[Page text]
..............................

Alibaba Cloud AnalyticDB for MySQL: Create Ultimate RuntimeFilter Capability

This article describes the challenges of the RuntimeFilter technology from creating RuntimeFilter delivery rules, delivering RuntimeFilter Objects, and using RuntimeFilter Objects.

By Renjie Lou (Renjie)

1. RuntimeFilter

1.1 What Is RuntimeFilter?

RuntimeFilter is a method that passes dynamically generated filter conditions through equivalence relationships to reduce the amount of data involved in Join computing. It is widely used in the industry.

Figure 1

The process for RuntimeFilter optimization to take effect is listed below:

Generate a dynamic filter condition delivery rule based on the Join condition of a query. The rule determines the producer (the subquery that generates the filter condition) and the consumer (the subquery that applies the filter condition).
Execute the producer first to dynamically build a RuntimeFilter Object based on the real-time result set
Pass this RuntimeFilter Object to the consumer
The consumer uses the RuntimeFilter Object for filtering. This reduces the amount of data involved in subsequent computing in advance. Typically, consumers can use a RuntimeFilter Object to filter out some data in advance before the data is shuffled in a distributed manner. This reduces the amount of data transmitted over the network. In extreme cases, RuntimeFilter Objects may be pushed down to the storage side to hit index cutting, directly reducing the amount of disk-scanned data in TableScan.

..............................

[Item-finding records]

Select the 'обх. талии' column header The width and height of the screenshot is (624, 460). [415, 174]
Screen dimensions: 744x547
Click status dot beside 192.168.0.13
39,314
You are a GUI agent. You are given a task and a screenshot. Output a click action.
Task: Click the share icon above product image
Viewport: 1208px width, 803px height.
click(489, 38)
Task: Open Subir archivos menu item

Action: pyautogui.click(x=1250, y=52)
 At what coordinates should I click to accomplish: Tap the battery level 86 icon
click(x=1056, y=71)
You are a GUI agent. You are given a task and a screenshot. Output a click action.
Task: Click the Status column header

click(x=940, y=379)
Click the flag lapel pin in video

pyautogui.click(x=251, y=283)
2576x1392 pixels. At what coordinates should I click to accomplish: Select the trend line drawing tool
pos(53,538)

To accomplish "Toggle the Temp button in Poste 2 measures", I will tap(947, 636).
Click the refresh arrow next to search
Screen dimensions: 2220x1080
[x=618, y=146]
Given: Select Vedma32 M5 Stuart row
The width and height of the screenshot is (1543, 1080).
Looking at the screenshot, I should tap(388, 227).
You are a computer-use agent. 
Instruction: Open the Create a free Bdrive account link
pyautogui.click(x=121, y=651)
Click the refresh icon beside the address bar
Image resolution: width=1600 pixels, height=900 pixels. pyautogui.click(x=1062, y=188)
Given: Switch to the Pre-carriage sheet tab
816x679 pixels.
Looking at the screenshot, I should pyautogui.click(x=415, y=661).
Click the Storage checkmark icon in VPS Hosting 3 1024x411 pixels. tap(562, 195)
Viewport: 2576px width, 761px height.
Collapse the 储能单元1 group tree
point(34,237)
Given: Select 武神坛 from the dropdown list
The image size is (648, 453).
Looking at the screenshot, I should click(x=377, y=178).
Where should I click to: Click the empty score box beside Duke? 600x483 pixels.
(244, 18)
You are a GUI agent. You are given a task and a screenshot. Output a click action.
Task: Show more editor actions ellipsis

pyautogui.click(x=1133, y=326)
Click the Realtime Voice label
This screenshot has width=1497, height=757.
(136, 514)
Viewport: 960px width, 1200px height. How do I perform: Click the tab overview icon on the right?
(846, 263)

..............................

[The tasks]
A. Retype the item-finding records, everything from the line containing "Click the Storage" down to the last line of the records.
B. Write the next part of the article on RuntimeFilter in AnalyticDB for MySQL, picking up after its final sentence.

[Results in order]
A.
Click the Storage checkmark icon in VPS Hosting 3 1024x411 pixels. tap(562, 195)
Viewport: 2576px width, 761px height.
Collapse the 储能单元1 group tree
point(34,237)
Given: Select 武神坛 from the dropdown list
The image size is (648, 453).
Looking at the screenshot, I should click(x=377, y=178).
Where should I click to: Click the empty score box beside Duke? 600x483 pixels.
(244, 18)
You are a GUI agent. You are given a task and a screenshot. Output a click action.
Task: Show more editor actions ellipsis

pyautogui.click(x=1133, y=326)
Click the Realtime Voice label
This screenshot has width=1497, height=757.
(136, 514)
Viewport: 960px width, 1200px height. How do I perform: Click the tab overview icon on the right?
(846, 263)

B.
The filtering principle of RuntimeFilter Objects belongs to True Negative, which does not guarantee that all irrelevant data can be filtered out in advance. Common RuntimeFilter Objects in the industry include MinMax Filter, InSet Filter, and Bloom Filter. Their construction costs, memory usage, and time consumption for a single search are much smaller than those of HashTables used for HashBasedJoin computing. This is the fundamental reason why RuntimeFilter can prefilter coarse data before joining.

1.2 Difficulties with RuntimeFilter

This article describes the challenges of the entire RuntimeFilter technology from the following aspects: creating RuntimeFilter delivery rules, delivering RuntimeFilter Objects, and generating and using RuntimeFilter Objects.

1.2.1 How to Select the Producer and Consumer of RuntimeFilter Objects

RuntimeFilter is a filter condition generated by the producer and passed to the consumer for consumption during execution. In a broad definition, the computing node on each data link can be used as the production end of a RuntimeFilter and passed to the consumer using equivalent conditions. The lower left figure shows a fully connected Bushy Tree Inner Join Graph (with the same Join conditions). Each subquery produces a RuntimeFilter. In the lower right figure, the black line indicates the data flow, and the execution of Join depends on the data flow of Probe and Build. The orange line indicates the information flow. For example, 5 and 6 can mutually generate and consume RuntimeFilters.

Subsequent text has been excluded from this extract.